Try it: Copy nothing from the entries below except the lines from the one containing "Маршруты путешествий (61, 145)" through the one containing "Веб-камера посёлка Айхал (82, 2447)", and copy those exactly.
______________________________
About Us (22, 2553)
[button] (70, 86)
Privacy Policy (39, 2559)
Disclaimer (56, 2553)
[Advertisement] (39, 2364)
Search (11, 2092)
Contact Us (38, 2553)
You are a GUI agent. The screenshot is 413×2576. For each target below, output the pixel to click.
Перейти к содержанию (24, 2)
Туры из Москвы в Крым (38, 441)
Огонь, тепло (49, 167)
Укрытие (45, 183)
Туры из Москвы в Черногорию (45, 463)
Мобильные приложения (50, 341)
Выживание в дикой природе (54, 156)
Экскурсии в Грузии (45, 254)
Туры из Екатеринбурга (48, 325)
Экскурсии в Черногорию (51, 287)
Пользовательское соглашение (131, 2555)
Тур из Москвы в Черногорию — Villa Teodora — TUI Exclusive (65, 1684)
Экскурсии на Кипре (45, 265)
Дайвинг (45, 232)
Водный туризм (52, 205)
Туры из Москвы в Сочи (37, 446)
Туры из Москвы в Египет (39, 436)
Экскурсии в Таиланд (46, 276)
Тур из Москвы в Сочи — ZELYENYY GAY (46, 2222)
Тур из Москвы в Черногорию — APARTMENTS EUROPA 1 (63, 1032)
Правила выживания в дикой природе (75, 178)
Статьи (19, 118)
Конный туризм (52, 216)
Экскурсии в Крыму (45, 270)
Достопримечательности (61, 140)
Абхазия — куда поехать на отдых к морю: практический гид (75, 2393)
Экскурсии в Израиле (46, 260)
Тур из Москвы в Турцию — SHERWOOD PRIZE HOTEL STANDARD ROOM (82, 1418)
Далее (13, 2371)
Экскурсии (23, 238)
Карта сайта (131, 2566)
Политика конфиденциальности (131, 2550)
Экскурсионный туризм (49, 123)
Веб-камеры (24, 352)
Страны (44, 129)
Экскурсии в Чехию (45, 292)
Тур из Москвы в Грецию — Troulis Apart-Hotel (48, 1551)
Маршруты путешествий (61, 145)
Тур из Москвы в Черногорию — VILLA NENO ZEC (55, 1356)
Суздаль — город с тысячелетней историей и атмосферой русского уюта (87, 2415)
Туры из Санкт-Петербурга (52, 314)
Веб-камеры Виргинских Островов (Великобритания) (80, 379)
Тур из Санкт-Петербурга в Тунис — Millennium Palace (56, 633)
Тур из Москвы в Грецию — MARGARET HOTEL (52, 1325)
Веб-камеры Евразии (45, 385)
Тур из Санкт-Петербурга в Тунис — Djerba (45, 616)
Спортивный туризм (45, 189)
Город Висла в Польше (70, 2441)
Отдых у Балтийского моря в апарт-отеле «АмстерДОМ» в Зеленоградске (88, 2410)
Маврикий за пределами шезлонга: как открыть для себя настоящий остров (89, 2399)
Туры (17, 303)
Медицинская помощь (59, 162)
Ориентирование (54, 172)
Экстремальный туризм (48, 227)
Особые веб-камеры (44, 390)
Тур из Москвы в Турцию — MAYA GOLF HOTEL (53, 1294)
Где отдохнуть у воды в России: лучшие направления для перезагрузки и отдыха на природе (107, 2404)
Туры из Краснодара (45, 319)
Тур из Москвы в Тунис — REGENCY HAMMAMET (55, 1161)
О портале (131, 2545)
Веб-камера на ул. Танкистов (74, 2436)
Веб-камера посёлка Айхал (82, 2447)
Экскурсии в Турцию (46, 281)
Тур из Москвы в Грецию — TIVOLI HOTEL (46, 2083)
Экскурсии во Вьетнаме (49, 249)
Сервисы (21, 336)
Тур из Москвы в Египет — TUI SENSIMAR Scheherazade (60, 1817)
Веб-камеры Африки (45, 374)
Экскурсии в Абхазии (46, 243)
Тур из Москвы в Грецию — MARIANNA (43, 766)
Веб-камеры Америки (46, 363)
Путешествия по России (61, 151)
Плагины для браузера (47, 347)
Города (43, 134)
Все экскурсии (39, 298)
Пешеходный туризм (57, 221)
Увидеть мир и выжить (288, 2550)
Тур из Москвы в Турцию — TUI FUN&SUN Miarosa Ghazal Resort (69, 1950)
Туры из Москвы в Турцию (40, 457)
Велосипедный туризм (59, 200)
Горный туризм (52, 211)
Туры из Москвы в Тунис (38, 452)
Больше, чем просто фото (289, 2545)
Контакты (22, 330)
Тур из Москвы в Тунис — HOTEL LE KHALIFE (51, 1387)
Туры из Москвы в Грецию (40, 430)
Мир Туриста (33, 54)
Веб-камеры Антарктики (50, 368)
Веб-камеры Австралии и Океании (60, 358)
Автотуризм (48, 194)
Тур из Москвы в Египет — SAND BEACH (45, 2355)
______________________________
Solved exercise:
Маршруты путешествий (61, 145)
Тур из Москвы в Черногорию — VILLA NENO ZEC (55, 1356)
Суздаль — город с тысячелетней историей и атмосферой русского уюта (87, 2415)
Туры из Санкт-Петербурга (52, 314)
Веб-камеры Виргинских Островов (Великобритания) (80, 379)
Тур из Санкт-Петербурга в Тунис — Millennium Palace (56, 633)
Тур из Москвы в Грецию — MARGARET HOTEL (52, 1325)
Веб-камеры Евразии (45, 385)
Тур из Санкт-Петербурга в Тунис — Djerba (45, 616)
Спортивный туризм (45, 189)
Город Висла в Польше (70, 2441)
Отдых у Балтийского моря в апарт-отеле «АмстерДОМ» в Зеленоградске (88, 2410)
Маврикий за пределами шезлонга: как открыть для себя настоящий остров (89, 2399)
Туры (17, 303)
Медицинская помощь (59, 162)
Ориентирование (54, 172)
Экстремальный туризм (48, 227)
Особые веб-камеры (44, 390)
Тур из Москвы в Турцию — MAYA GOLF HOTEL (53, 1294)
Где отдохнуть у воды в России: лучшие направления для перезагрузки и отдыха на природе (107, 2404)
Туры из Краснодара (45, 319)
Тур из Москвы в Тунис — REGENCY HAMMAMET (55, 1161)
О портале (131, 2545)
Веб-камера на ул. Танкистов (74, 2436)
Веб-камера посёлка Айхал (82, 2447)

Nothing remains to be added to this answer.